This repository contains the system prompt specification that governs AI behavior when working with Lucky, a highly experienced technical professional with deep expertise in systems administration, security, networking, and software engineering.
Current production system prompt: System Prompt v2/Current System Prompt v2.5/lucky-system-prompt-v2.7.md
Use this prompt with:
- Claude Desktop (Windows 11) - primary MCP development environment
- Claude Code (WSL Ubuntu-24.04) - primary coding environment
- OpenCode (Linux servers) - production infrastructure
The AI operates as a peer collaborator, not an assistant. Communication is direct, technical, and efficient. The AI never patronizes, over-explains fundamentals, or hedges with disclaimers about its nature or limitations.
Key principles:
- Speed and pragmatism over perfection
- Code speaks louder than explanations
- When in doubt, implement and iterate
- Working solutions, not academic exercises
- Trust Lucky's experience—he knows what he's doing
Evolution of the v2.x series incorporating lessons from real-world projects.
- lucky-system-prompt-v2.7.md - Current production version
- lucky-chat-gpt-bootstrap-system-prompt.md - Bootstrap prompt for prompt length-limited AIs
Version 2.5 improvements:
- GitHub CLI preference over plain git for GitHub operations
- Mandatory backup/verify/diff workflow for all config files
- Universal tilde ban + absolute paths only
- Per-command user/path verification
- Filesystem context checks before writes
- WSL access procedure for Windows 11
- Directory traversal scope limits (end of prompt)
- Line count: 1393 lines (up from 1173 in v2.4 = +220 lines = +18.7%)
The system prompt is organized into 54 numbered sections covering:
Core Identity and Communication Protocols (1-5): User identity and expertise assumptions, response format/length, tone, question handling, and formatting constraints.
Code and Documentation Standards (6-13): File headers, GitHub CLI preference, critical file edit protocol, path/user verification, filesystem checks before writes, code style, documentation format, and directory entry protocol.
Execution and Permission Boundaries (14-16): Autonomous execution scope, mandatory permission requests, and root-cause-over-hacks philosophy.
Quality Assessment Framework (17-21): Package quality thresholds, discovery methods by tool class, dependency health, native module risk, and path/environment debugging.
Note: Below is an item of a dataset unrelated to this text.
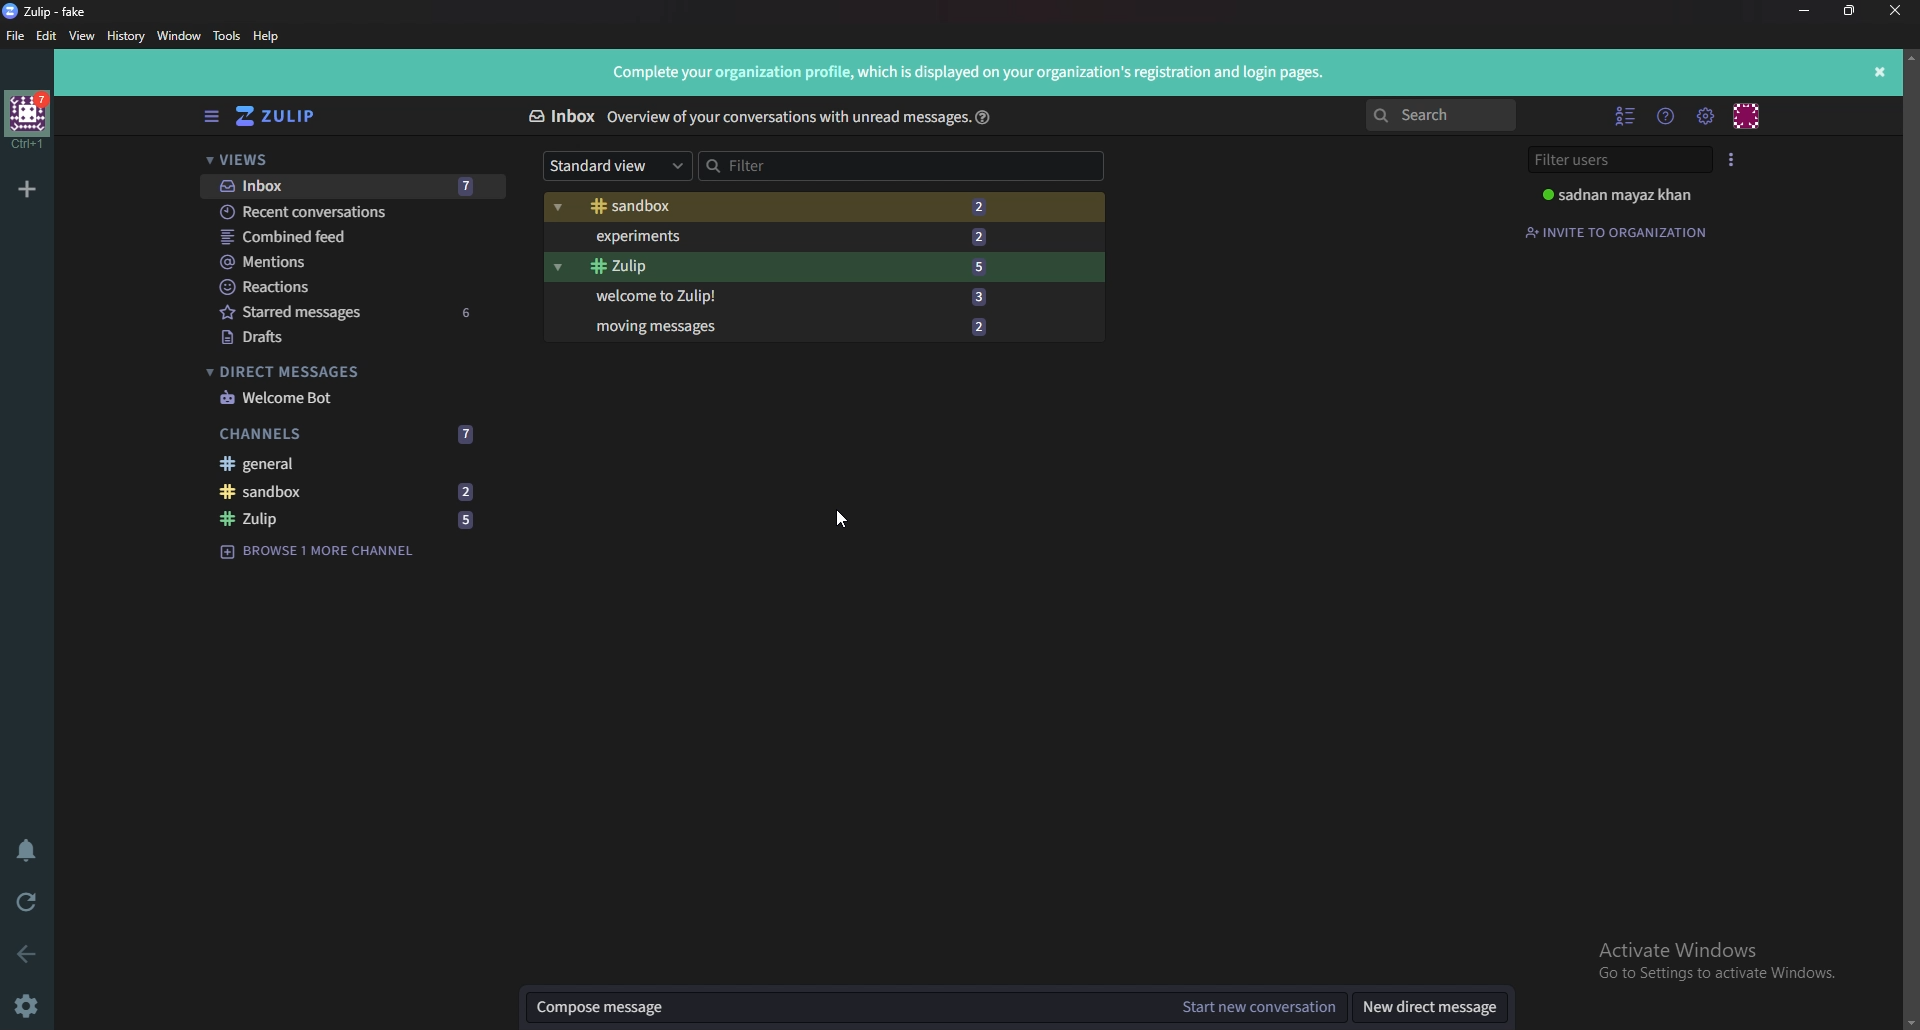  Describe the element at coordinates (30, 956) in the screenshot. I see `back` at that location.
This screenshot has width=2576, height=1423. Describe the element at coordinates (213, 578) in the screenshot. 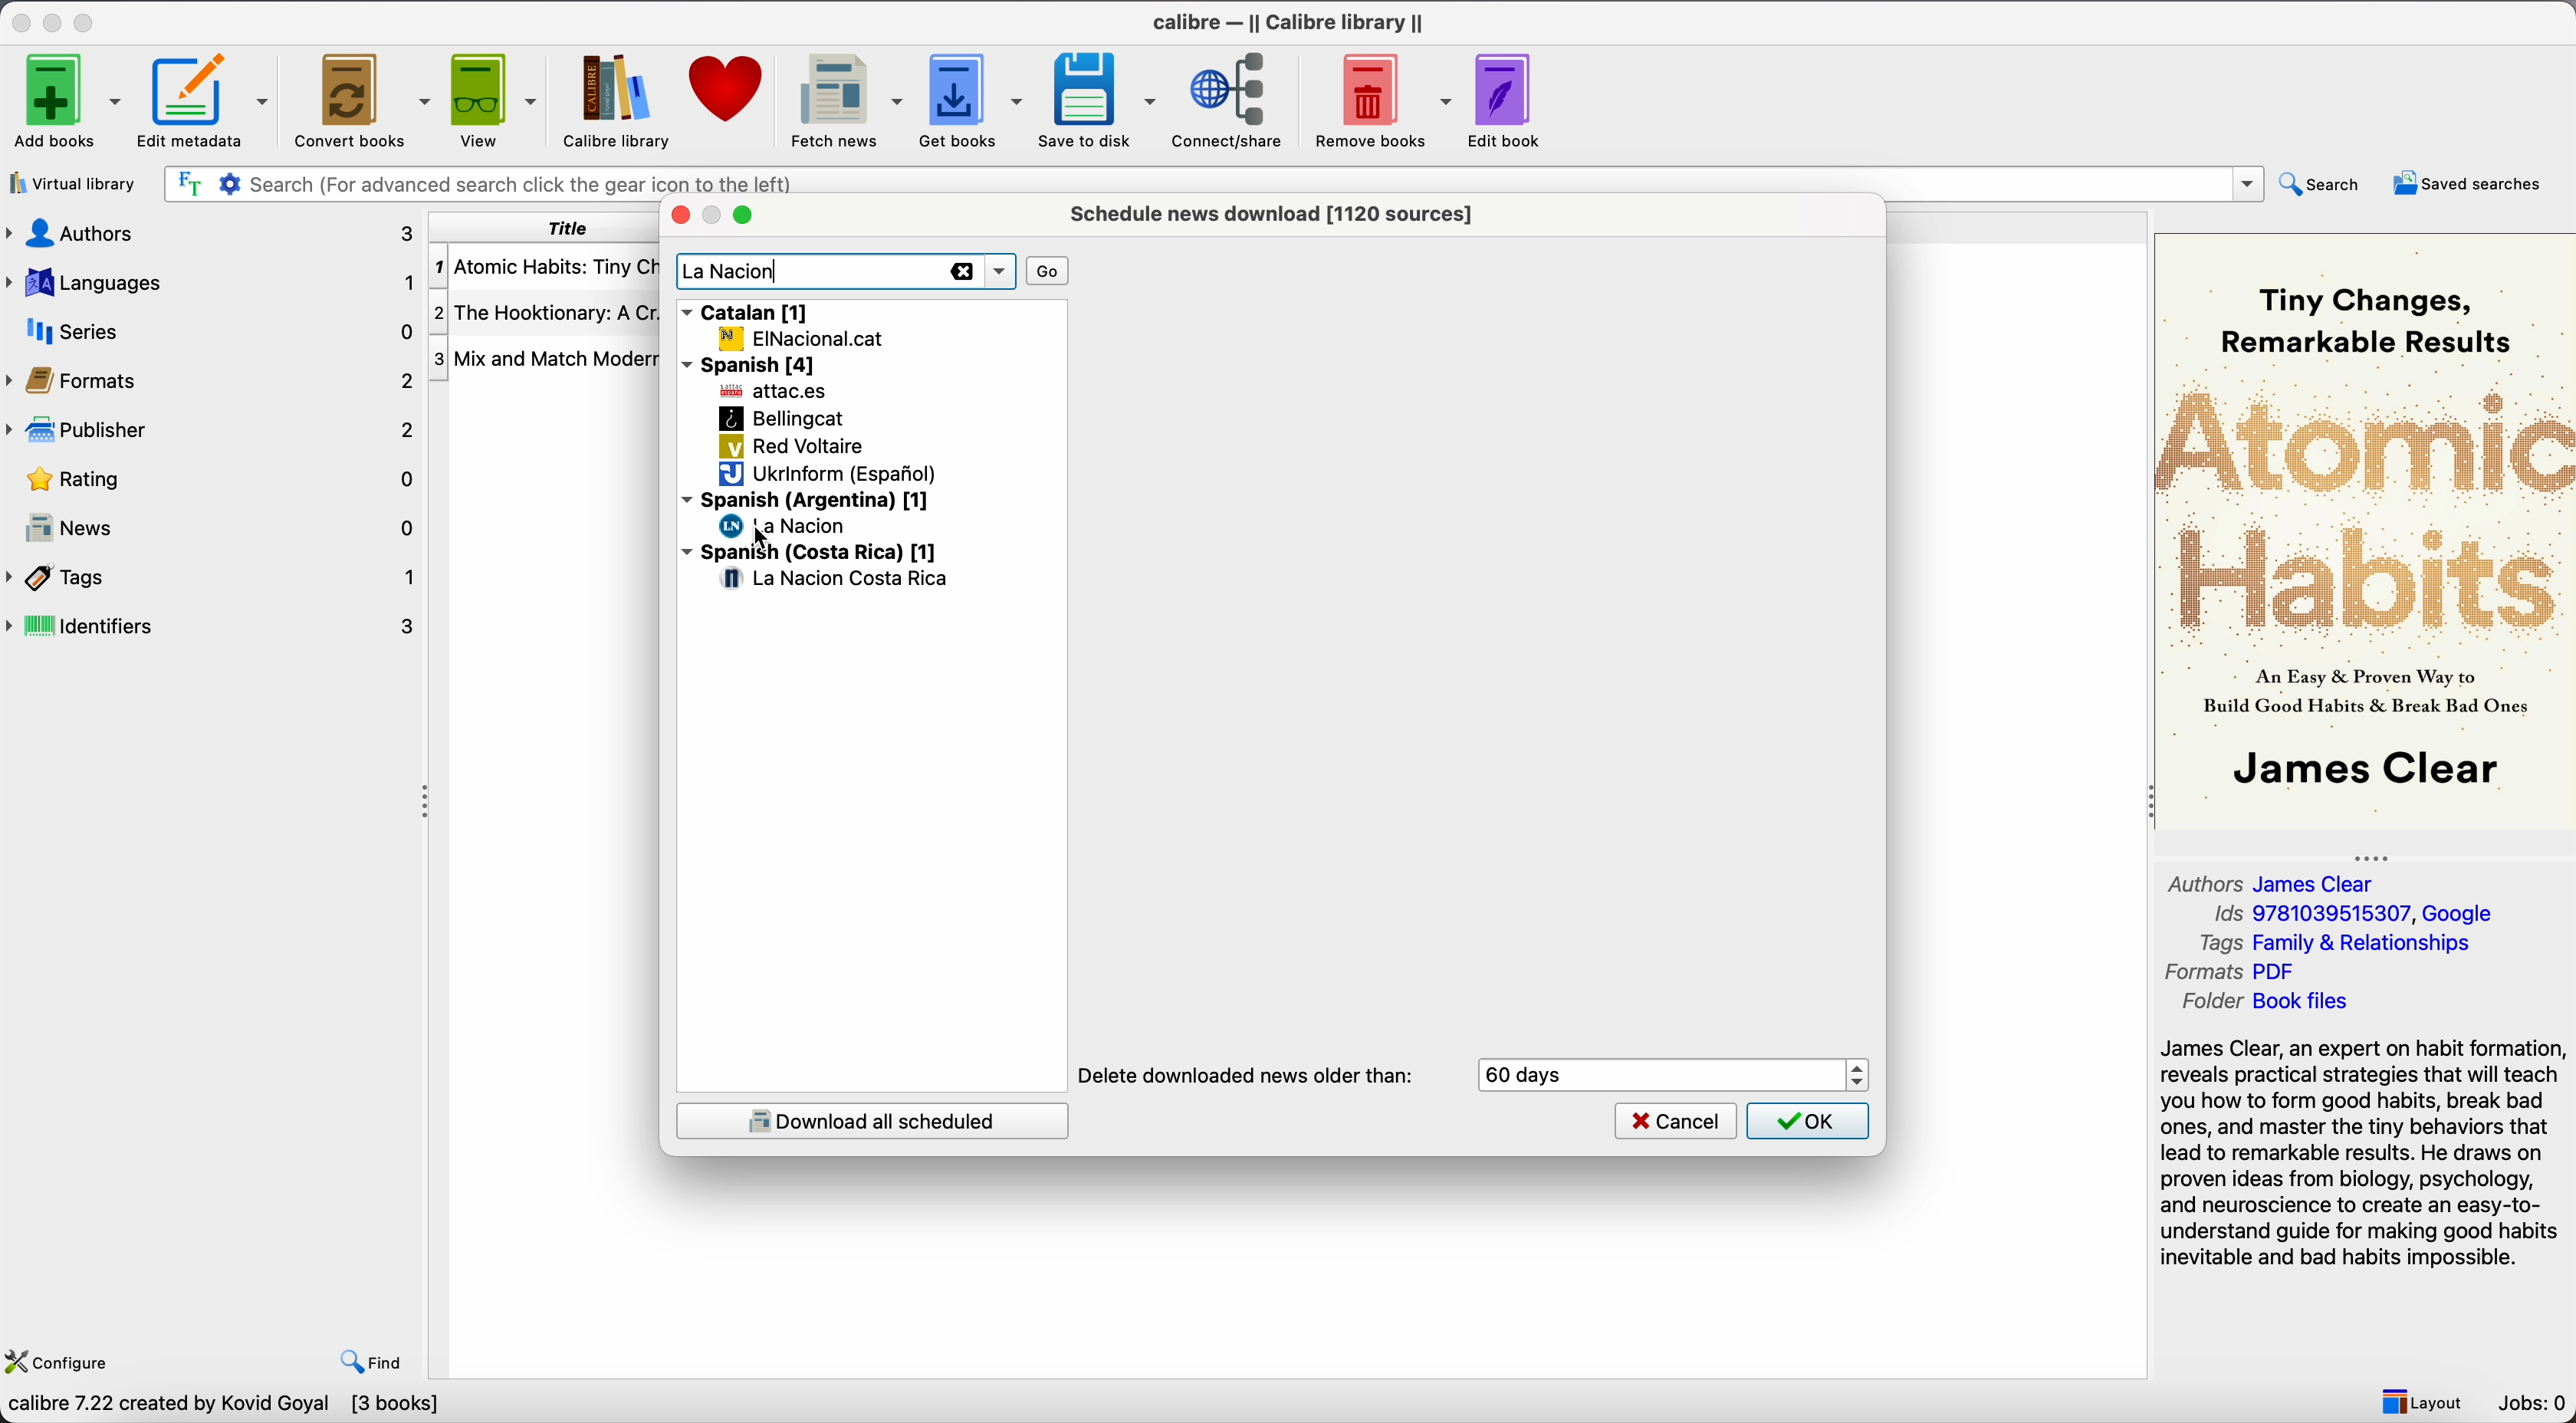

Verification Requirements (22-23): File operation verification and API/technical-claim verification requirements.
Platform and Environment (24-37): Operating-system scope, filesystem context rules, cross-filesystem methods, MCP server guidance, WSL access from Windows 11, and Cursor-specific behaviors.
State Preservation and Long Sessions (38): Multi-hour debugging expectations.
Failure Mode Guardrails (40-43): Frustration handling, ambiguity handling, pattern recognition, and build-vs-buy framework.
Technical Decision Framework (44-45): Language/tool selection and architecture preferences.
Anti-Patterns and Explicit Prohibitions (46-48): Communication, execution, and explanation anti-patterns.
Completion Signals (49): Task completion/error/option signaling format.
Environment Conflict Resolution (50-53): Python version isolation, environment verification, process criticality rules, and core operating principles.
Directory Traversal Scope Limits (54): Instructional-file discovery boundaries and cross-tree traversal restrictions.
v2.5 - February 2026
- GitHub CLI preference over plain git for GitHub operations
- Mandatory backup/verify/diff workflow for all config files
- Universal tilde ban + absolute paths only
- Per-command user/path verification
- Filesystem context checks before writes
- WSL access procedure for Windows 11
- Directory traversal scope limits
- Line count: 1393 lines (up from 1173 in v2.4 = +220 lines = +18.7%)
v2.4 - December 2025
- 16 documented failure modes addressed (from Screenshot MCP project)
- Gemini adversarial audit recommendations integrated
- Comprehensive discovery/validation framework (Chat contributions)
- Session-level pattern recognition for proactive improvement
- Cross-filesystem operation guidelines (Windows-MCP + WSL)
- Enhanced permission boundaries and execution scope clarity
v2.3 - December 2025
- Comprehensive quality assessment framework
- Tool-class-specific discovery methods
- Enhanced verification requirements
v2.2 - December 2025
- Permission boundary refinements
- Root cause vs. hacks philosophy
- File operation verification protocols
v2.1 - December 2025
- Execution scope clarification
v2.0 - November 2025
- Complete rewrite from v1.x
- Peer collaborator model
- 47-section structured specification
This system prompt was created by Lucky Green and is dedicated to the public domain under CC0 1.0 Universal. You may copy, modify, distribute, and use this material for any purpose, including commercial use, without asking permission.